● **Directions for this task**: What is needed is an exact copy of all the records, written out in full.

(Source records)
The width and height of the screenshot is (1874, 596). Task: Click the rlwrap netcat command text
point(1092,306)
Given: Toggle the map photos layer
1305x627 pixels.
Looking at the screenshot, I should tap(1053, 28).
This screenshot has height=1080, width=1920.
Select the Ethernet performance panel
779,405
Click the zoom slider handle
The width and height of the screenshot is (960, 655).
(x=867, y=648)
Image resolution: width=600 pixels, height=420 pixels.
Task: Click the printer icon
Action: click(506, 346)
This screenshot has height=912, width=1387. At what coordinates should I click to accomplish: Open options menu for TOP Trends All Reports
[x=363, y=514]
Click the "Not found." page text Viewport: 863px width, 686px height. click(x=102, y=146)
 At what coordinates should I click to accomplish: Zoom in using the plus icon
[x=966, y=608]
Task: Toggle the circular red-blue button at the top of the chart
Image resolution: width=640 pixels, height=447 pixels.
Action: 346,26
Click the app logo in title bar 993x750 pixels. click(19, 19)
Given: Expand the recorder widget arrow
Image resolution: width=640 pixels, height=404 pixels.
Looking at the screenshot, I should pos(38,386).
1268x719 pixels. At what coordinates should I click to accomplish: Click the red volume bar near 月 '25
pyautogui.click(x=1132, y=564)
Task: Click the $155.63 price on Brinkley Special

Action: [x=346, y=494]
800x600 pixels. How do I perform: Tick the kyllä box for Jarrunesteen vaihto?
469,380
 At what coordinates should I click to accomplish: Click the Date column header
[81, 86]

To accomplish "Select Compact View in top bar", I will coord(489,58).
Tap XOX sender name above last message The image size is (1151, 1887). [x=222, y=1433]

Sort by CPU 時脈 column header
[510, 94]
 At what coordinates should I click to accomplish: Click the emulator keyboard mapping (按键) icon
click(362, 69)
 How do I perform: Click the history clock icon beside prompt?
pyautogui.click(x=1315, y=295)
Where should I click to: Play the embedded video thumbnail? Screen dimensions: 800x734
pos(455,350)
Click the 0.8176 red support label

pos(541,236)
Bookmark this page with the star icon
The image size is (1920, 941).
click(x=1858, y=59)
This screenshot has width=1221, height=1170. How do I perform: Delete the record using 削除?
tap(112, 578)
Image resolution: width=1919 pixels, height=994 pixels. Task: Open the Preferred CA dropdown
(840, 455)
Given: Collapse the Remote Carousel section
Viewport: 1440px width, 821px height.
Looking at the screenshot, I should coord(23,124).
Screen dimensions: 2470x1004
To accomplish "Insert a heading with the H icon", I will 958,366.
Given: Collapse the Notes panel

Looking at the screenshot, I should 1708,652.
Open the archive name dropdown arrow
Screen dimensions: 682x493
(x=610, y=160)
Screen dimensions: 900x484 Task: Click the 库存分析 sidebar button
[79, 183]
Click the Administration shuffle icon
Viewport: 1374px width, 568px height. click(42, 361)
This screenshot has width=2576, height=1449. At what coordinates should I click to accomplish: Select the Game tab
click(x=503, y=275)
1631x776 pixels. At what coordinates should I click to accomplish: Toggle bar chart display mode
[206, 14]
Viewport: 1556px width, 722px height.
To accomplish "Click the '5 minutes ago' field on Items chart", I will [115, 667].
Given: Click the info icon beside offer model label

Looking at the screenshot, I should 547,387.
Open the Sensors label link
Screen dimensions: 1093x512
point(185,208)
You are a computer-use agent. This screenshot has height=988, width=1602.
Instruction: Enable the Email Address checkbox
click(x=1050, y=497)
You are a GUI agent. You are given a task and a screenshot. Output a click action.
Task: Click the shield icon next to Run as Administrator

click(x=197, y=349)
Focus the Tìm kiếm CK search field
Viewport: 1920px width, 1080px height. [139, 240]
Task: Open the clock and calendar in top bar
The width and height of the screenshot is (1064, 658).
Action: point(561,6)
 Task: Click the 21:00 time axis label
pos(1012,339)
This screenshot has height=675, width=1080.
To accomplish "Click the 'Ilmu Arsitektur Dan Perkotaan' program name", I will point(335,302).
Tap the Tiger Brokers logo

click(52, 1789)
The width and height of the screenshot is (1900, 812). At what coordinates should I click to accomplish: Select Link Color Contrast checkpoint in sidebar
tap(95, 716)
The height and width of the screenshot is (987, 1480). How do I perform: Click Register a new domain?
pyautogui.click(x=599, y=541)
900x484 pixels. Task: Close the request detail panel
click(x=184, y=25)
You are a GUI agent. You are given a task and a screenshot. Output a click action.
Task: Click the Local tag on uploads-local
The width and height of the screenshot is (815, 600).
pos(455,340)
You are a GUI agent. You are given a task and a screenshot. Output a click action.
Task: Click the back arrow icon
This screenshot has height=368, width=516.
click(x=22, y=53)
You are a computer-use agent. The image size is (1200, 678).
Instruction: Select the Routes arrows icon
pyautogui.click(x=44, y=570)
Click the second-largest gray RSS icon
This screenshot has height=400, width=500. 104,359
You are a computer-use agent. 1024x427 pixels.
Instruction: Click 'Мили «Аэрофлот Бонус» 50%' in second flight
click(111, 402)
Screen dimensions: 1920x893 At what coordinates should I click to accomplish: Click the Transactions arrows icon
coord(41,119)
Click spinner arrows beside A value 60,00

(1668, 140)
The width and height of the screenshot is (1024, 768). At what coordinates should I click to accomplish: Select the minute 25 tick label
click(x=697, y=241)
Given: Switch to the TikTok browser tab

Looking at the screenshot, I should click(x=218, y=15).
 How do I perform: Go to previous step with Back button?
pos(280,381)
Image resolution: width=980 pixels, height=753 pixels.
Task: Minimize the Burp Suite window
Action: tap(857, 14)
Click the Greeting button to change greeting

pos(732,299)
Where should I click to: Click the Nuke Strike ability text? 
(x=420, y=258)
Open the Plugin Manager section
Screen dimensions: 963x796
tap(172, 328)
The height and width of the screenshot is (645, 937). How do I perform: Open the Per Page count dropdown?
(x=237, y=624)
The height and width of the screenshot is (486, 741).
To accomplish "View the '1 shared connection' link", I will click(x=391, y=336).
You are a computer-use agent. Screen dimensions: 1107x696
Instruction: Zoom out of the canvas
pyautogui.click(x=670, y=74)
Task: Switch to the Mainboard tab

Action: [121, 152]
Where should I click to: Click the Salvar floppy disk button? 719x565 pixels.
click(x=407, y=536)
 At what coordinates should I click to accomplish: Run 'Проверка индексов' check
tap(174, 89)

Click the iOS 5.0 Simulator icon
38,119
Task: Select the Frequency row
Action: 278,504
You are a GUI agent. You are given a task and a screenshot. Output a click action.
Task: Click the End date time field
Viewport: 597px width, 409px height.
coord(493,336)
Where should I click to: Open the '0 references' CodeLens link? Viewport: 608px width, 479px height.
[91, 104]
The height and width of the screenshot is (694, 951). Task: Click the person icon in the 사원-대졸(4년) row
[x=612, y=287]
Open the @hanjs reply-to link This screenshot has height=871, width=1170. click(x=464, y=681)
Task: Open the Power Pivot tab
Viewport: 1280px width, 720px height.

● **Reply**:
The width and height of the screenshot is (1874, 596). Task: Click the rlwrap netcat command text
point(1092,306)
Given: Toggle the map photos layer
1305x627 pixels.
Looking at the screenshot, I should tap(1053, 28).
This screenshot has height=1080, width=1920.
Select the Ethernet performance panel
779,405
Click the zoom slider handle
The width and height of the screenshot is (960, 655).
(x=867, y=648)
Image resolution: width=600 pixels, height=420 pixels.
Task: Click the printer icon
Action: click(506, 346)
This screenshot has height=912, width=1387. At what coordinates should I click to accomplish: Open options menu for TOP Trends All Reports
[x=363, y=514]
Click the "Not found." page text Viewport: 863px width, 686px height. click(x=102, y=146)
 At what coordinates should I click to accomplish: Zoom in using the plus icon
[x=966, y=608]
Task: Toggle the circular red-blue button at the top of the chart
Image resolution: width=640 pixels, height=447 pixels.
Action: 346,26
Click the app logo in title bar 993x750 pixels. click(19, 19)
Given: Expand the recorder widget arrow
Image resolution: width=640 pixels, height=404 pixels.
Looking at the screenshot, I should pos(38,386).
1268x719 pixels. At what coordinates should I click to accomplish: Click the red volume bar near 月 '25
pyautogui.click(x=1132, y=564)
Task: Click the $155.63 price on Brinkley Special

Action: [x=346, y=494]
800x600 pixels. How do I perform: Tick the kyllä box for Jarrunesteen vaihto?
469,380
 At what coordinates should I click to accomplish: Click the Date column header
[81, 86]

To accomplish "Select Compact View in top bar", I will coord(489,58).
Tap XOX sender name above last message The image size is (1151, 1887). [x=222, y=1433]

Sort by CPU 時脈 column header
[510, 94]
 At what coordinates should I click to accomplish: Click the emulator keyboard mapping (按键) icon
click(362, 69)
 How do I perform: Click the history clock icon beside prompt?
pyautogui.click(x=1315, y=295)
Where should I click to: Play the embedded video thumbnail? Screen dimensions: 800x734
pos(455,350)
Click the 0.8176 red support label

pos(541,236)
Bookmark this page with the star icon
The image size is (1920, 941).
click(x=1858, y=59)
This screenshot has width=1221, height=1170. How do I perform: Delete the record using 削除?
tap(112, 578)
Image resolution: width=1919 pixels, height=994 pixels. Task: Open the Preferred CA dropdown
(840, 455)
Given: Collapse the Remote Carousel section
Viewport: 1440px width, 821px height.
Looking at the screenshot, I should coord(23,124).
Screen dimensions: 2470x1004
To accomplish "Insert a heading with the H icon", I will 958,366.
Given: Collapse the Notes panel

Looking at the screenshot, I should 1708,652.
Open the archive name dropdown arrow
Screen dimensions: 682x493
(x=610, y=160)
Screen dimensions: 900x484 Task: Click the 库存分析 sidebar button
[79, 183]
Click the Administration shuffle icon
Viewport: 1374px width, 568px height. click(42, 361)
This screenshot has width=2576, height=1449. At what coordinates should I click to accomplish: Select the Game tab
click(x=503, y=275)
1631x776 pixels. At what coordinates should I click to accomplish: Toggle bar chart display mode
[206, 14]
Viewport: 1556px width, 722px height.
To accomplish "Click the '5 minutes ago' field on Items chart", I will [115, 667].
Given: Click the info icon beside offer model label

Looking at the screenshot, I should 547,387.
Open the Sensors label link
Screen dimensions: 1093x512
point(185,208)
You are a computer-use agent. This screenshot has height=988, width=1602.
Instruction: Enable the Email Address checkbox
click(x=1050, y=497)
You are a GUI agent. You are given a task and a screenshot. Output a click action.
Task: Click the shield icon next to Run as Administrator

click(x=197, y=349)
Focus the Tìm kiếm CK search field
Viewport: 1920px width, 1080px height. [139, 240]
Task: Open the clock and calendar in top bar
The width and height of the screenshot is (1064, 658).
Action: point(561,6)
 Task: Click the 21:00 time axis label
pos(1012,339)
This screenshot has height=675, width=1080.
To accomplish "Click the 'Ilmu Arsitektur Dan Perkotaan' program name", I will point(335,302).
Tap the Tiger Brokers logo

click(52, 1789)
The width and height of the screenshot is (1900, 812). At what coordinates should I click to accomplish: Select Link Color Contrast checkpoint in sidebar
tap(95, 716)
The height and width of the screenshot is (987, 1480). How do I perform: Click Register a new domain?
pyautogui.click(x=599, y=541)
900x484 pixels. Task: Close the request detail panel
click(x=184, y=25)
You are a GUI agent. You are given a task and a screenshot. Output a click action.
Task: Click the Local tag on uploads-local
The width and height of the screenshot is (815, 600).
pos(455,340)
You are a GUI agent. You are given a task and a screenshot. Output a click action.
Task: Click the back arrow icon
This screenshot has height=368, width=516.
click(x=22, y=53)
You are a computer-use agent. The image size is (1200, 678).
Instruction: Select the Routes arrows icon
pyautogui.click(x=44, y=570)
Click the second-largest gray RSS icon
This screenshot has height=400, width=500. 104,359
You are a computer-use agent. 1024x427 pixels.
Instruction: Click 'Мили «Аэрофлот Бонус» 50%' in second flight
click(111, 402)
Screen dimensions: 1920x893 At what coordinates should I click to accomplish: Click the Transactions arrows icon
coord(41,119)
Click spinner arrows beside A value 60,00

(1668, 140)
The width and height of the screenshot is (1024, 768). At what coordinates should I click to accomplish: Select the minute 25 tick label
click(x=697, y=241)
Given: Switch to the TikTok browser tab

Looking at the screenshot, I should click(x=218, y=15).
 How do I perform: Go to previous step with Back button?
pos(280,381)
Image resolution: width=980 pixels, height=753 pixels.
Task: Minimize the Burp Suite window
Action: tap(857, 14)
Click the Greeting button to change greeting

pos(732,299)
Where should I click to: Click the Nuke Strike ability text? 
(x=420, y=258)
Open the Plugin Manager section
Screen dimensions: 963x796
tap(172, 328)
The height and width of the screenshot is (645, 937). How do I perform: Open the Per Page count dropdown?
(x=237, y=624)
The height and width of the screenshot is (486, 741).
To accomplish "View the '1 shared connection' link", I will click(x=391, y=336).
You are a computer-use agent. Screen dimensions: 1107x696
Instruction: Zoom out of the canvas
pyautogui.click(x=670, y=74)
Task: Switch to the Mainboard tab

Action: [121, 152]
Where should I click to: Click the Salvar floppy disk button? 719x565 pixels.
click(x=407, y=536)
 At what coordinates should I click to accomplish: Run 'Проверка индексов' check
tap(174, 89)

Click the iOS 5.0 Simulator icon
38,119
Task: Select the Frequency row
Action: 278,504
You are a GUI agent. You are given a task and a screenshot. Output a click action.
Task: Click the End date time field
Viewport: 597px width, 409px height.
coord(493,336)
Where should I click to: Open the '0 references' CodeLens link? Viewport: 608px width, 479px height.
[91, 104]
The height and width of the screenshot is (694, 951). Task: Click the person icon in the 사원-대졸(4년) row
[x=612, y=287]
Open the @hanjs reply-to link This screenshot has height=871, width=1170. click(x=464, y=681)
Task: Open the Power Pivot tab
Viewport: 1280px width, 720px height.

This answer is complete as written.